Source excerpt:

[BEGIN]

Coast Guard training center becoming joint': service needs more advanced simulation technologies to meet high demand, officials say.

AuthorTiron, Roxana

The Coast Guard's special missions training center will evolve over the next year into a joint maritime training center to include the Marine Corps and the Navy.

Demand for the center's services has grown significantly during the past two years, a trend that is expected to continue in the foreseeable future. To meet these expanding needs for training, the Coast Guard's special missions center will require a wider array of modern simulation technologies, officials said.

A new joint facility, according to Cmdr. Fred White, the head of the special missions training center, "will have the infrastructure, including computers to host and to house" the necessary simulation technologies.

At the Interservice/Industry Training and Simulation conference in Orlando, White told potential contractors to expect business opportunities to fill in the chronic lack of simulation technology that has plagued the entire Coast Guard and, therefore, his training center as well.

[END]

Given information:
[BEGIN]

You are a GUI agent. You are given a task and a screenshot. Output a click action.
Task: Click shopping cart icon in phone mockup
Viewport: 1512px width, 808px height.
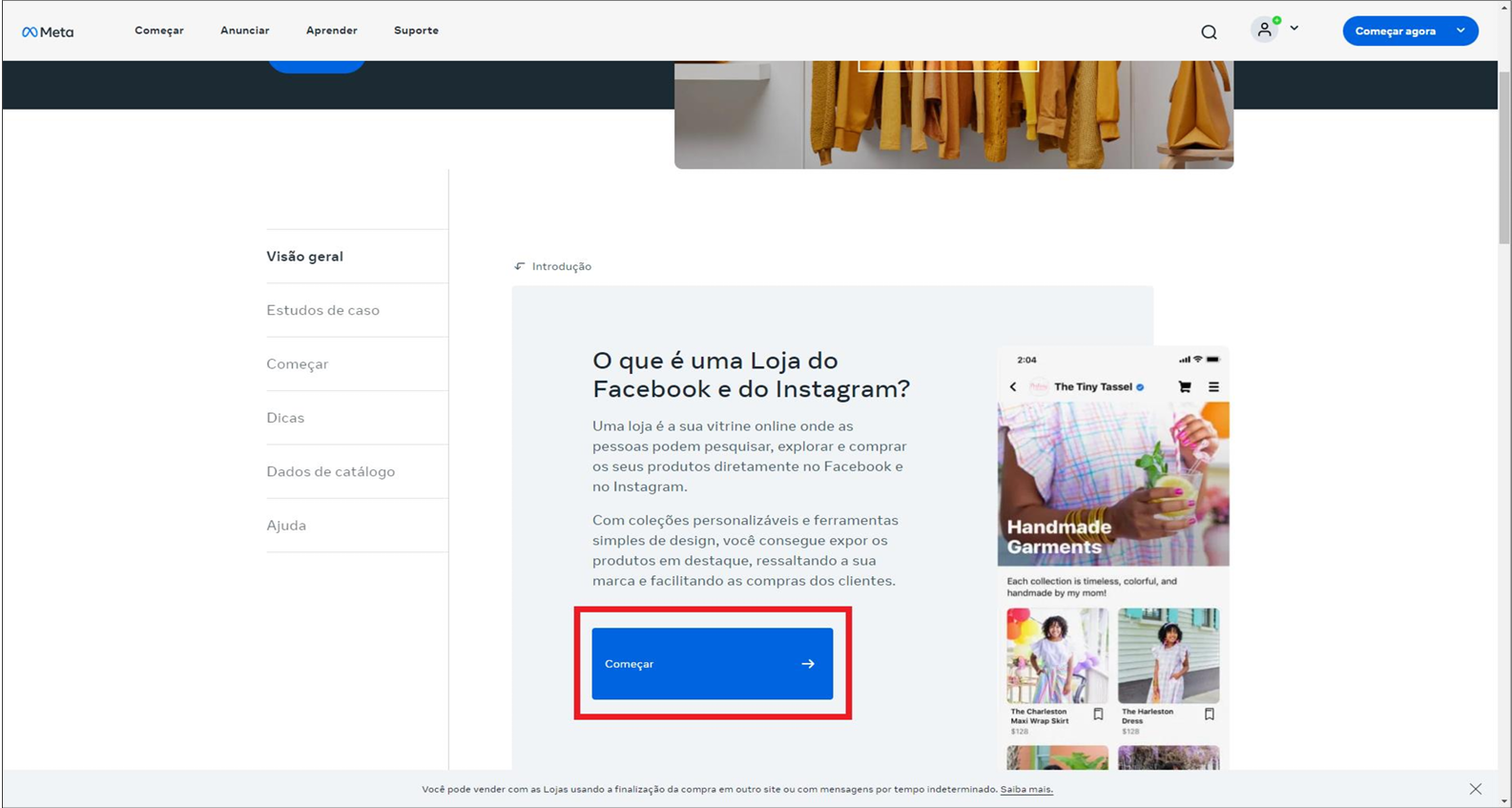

[END]

Can you reproduce the passage from the Coast Guard training center article word for word, starting at "A new joint" and ending at "necessary simulation technologies."?

A new joint facility, according to Cmdr. Fred White, the head of the special missions training center, "will have the infrastructure, including computers to host and to house" the necessary simulation technologies.